Ubuntu opts for LibreOffice over Oracle's OpenOffice
David Sanders
dsuzukisanders at gmail.com
Mon Jan 24 14:44:13 UTC 2011
On 24 January 2011 14:38, Christopher Chan
<christopher.chan at bradbury.edu.hk> wrote:
> On Monday, January 24, 2011 07:23 PM, David Sanders wrote:
>>
>> On 24 January 2011 11:19, Christopher Chan
>> <christopher.chan at bradbury.edu.hk> wrote:
>>>
>>> On Monday, January 24, 2011 02:37 PM, Samuel Thurston wrote:
>>>>
>>>> On Mon, Jan 24, 2011 at 12:25 AM, Christopher Chan
>>>> <christopher.chan at bradbury.edu.hk> wrote:
>>>>>
>>>>> Is not Lucid a Long Term Support release? I demand my LibreOffice for
>>>>> Lucid!
>>>>>
>>>>
>>>> Don't get used to having your demands met, but...
>>>>
>>>>
>>>>
>>>> http://www.omgubuntu.co.uk/2011/01/new-ppa-makes-installing-libreoffice-on-ubuntu-easy/
>>>>
>>>
>>> Ha!
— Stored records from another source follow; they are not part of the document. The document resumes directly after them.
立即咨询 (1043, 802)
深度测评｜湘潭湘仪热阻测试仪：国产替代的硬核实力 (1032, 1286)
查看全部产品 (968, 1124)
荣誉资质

If I was getting my expectations met, I would not be taking jabs at
>>> that
>>> LTS/Long Term Support moniker.
>>>
>>> Ubuntu is probably the only distro where a 'supported' release only gets
>>> token security updates. Give me a break.
>>>
>> Eh? RHEL is exactly the same. In fact it's extremely rare for *any*
>> base software to be updated apart from security updates in RHEL (and
>> by definition CentOS).
>
> Excuse me but both RHEL4/Centos 4 and RHEL5/Centos 5 have had updates to
> base software and more and even backports to the kernels. They are NOT the
> same. To put Ubuntu on the same level of RHEL is an insult to the
> intelligence of system administrators and to the level of work and quality
> assurance put into RHEL.
>
>
>>
>> The big benefit of Ubuntu is that if you don't want the super-stable
>> version you can just roll-up every 6 months to the latest version of
>> everything. If you want bleeding-edge you can use Gentoo, and kiss
>> your evenings goodbye ;-)
>>
>
> Bah, you call that the big benefit of Ubuntu? One can do almost the same
> with Fedora. Depending on what angle you are taking, things are the same
> (server environments) or better with Ubuntu (desktop environments).
>
> In any case, both models used by Redhat and Canonical are just crap. I
> thought Shuttleworth saw the light when rolling updates were mentioned. Too
> bad that proved to be false. Stuff like Libreoffice can be put on a rolling
> updates repo.
>
Use a PPA. If that's distasteful then you'll just have to roll your
own. As a developer personally I find the idea of supporting
moving-target releases of software stomach-cramp inducing, and hope to
hell that the Ubuntu devs don't do it.